• [Task item A]:
In the article on interlocking carbon nanomaterials, why could the linked-together molecules be useful for applications such as specialized sensors and new kinds of electronics?
• [Task item B]:
Retype the part of the article on interlocking carbon nanomaterials that opens with the words containing "There’s a new" and closes with "in Nature Chemistry.".

• [Passage provided]:
+===+

There’s a new nanomaterial on the block. UO chemists have found a way to make carbon-based molecules with a unique structural feature: interlocking rings.
Like other nanomaterials, these linked-together molecules have interesting properties that can be “tuned” by changing their size and chemical makeup. That makes them potentially useful for an array of applications, such as specialized sensors and new kinds of electronics.
“It's a new topology for carbon nanomaterials, and we’re finding new properties that we haven't been able to see before,” said James May, a graduate student in chemistry professor Ramesh Jasti’s lab and the first author on the paper. May and his colleagues report their findings in a paper published Jan. 12 in Nature Chemistry.
The Department of Chemistry and Biochemistry is part of the College of Arts and Sciences.
Though other labs have also synthesized various types of interlocking molecules, the Jasti lab’s method allows carbon nanotube-like structures to be linked together. It will allow chemists to make many different variations on the structure and more fully explore the properties of the new materials.
“You can create structures you can't with other methods,” Jasti said.
For example, his team used the approach to make three interlocked rings, as well as a rod-like structure with multiple rings that can slide up and down. The advance grew out of Jasti’s work on nanohoops, rings of carbon atoms that are a pared-back variation of long, skinny carbon nanotubes.

+===+

Stored data entries
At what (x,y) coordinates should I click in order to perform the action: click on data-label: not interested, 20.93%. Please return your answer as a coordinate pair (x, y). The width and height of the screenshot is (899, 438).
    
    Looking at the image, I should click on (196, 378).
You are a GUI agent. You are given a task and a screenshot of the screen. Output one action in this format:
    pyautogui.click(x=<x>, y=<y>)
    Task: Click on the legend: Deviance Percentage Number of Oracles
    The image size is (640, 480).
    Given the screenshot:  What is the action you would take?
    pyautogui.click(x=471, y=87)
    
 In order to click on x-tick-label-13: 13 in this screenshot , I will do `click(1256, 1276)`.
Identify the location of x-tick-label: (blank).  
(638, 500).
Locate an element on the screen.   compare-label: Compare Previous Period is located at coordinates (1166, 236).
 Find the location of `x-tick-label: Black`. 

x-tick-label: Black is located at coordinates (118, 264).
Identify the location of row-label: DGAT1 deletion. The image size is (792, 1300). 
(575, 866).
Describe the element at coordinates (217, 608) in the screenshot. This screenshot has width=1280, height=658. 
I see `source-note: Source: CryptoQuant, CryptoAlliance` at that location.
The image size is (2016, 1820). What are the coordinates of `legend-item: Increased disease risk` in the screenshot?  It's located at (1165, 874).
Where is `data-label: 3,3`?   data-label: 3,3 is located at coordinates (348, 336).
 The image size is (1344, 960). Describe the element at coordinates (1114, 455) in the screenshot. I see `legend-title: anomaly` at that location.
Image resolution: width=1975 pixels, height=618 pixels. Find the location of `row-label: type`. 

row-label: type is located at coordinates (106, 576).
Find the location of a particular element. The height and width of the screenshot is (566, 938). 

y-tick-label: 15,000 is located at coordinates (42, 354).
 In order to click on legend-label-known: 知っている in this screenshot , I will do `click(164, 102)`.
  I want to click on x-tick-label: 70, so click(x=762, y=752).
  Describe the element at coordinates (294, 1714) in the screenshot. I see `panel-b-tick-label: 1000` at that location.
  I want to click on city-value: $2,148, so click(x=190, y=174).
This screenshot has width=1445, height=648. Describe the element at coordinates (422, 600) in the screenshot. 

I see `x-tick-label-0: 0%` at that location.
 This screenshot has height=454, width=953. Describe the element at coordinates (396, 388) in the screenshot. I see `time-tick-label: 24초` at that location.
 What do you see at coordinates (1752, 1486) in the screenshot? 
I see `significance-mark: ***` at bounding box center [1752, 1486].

+===+

• [Answer space A]:
Like other nanomaterials, the linked-together molecules have interesting properties that can be tuned by changing their size and chemical makeup. That tunability makes them potentially useful for applications such as specialized sensors and new kinds of electronics.

• [Answer space B]:
There’s a new nanomaterial on the block. UO chemists have found a way to make carbon-based molecules with a unique structural feature: interlocking rings.
Like other nanomaterials, these linked-together molecules have interesting properties that can be “tuned” by changing their size and chemical makeup. That makes them potentially useful for an array of applications, such as specialized sensors and new kinds of electronics.
“It's a new topology for carbon nanomaterials, and we’re finding new properties that we haven't been able to see before,” said James May, a graduate student in chemistry professor Ramesh Jasti’s lab and the first author on the paper. May and his colleagues report their findings in a paper published Jan. 12 in Nature Chemistry.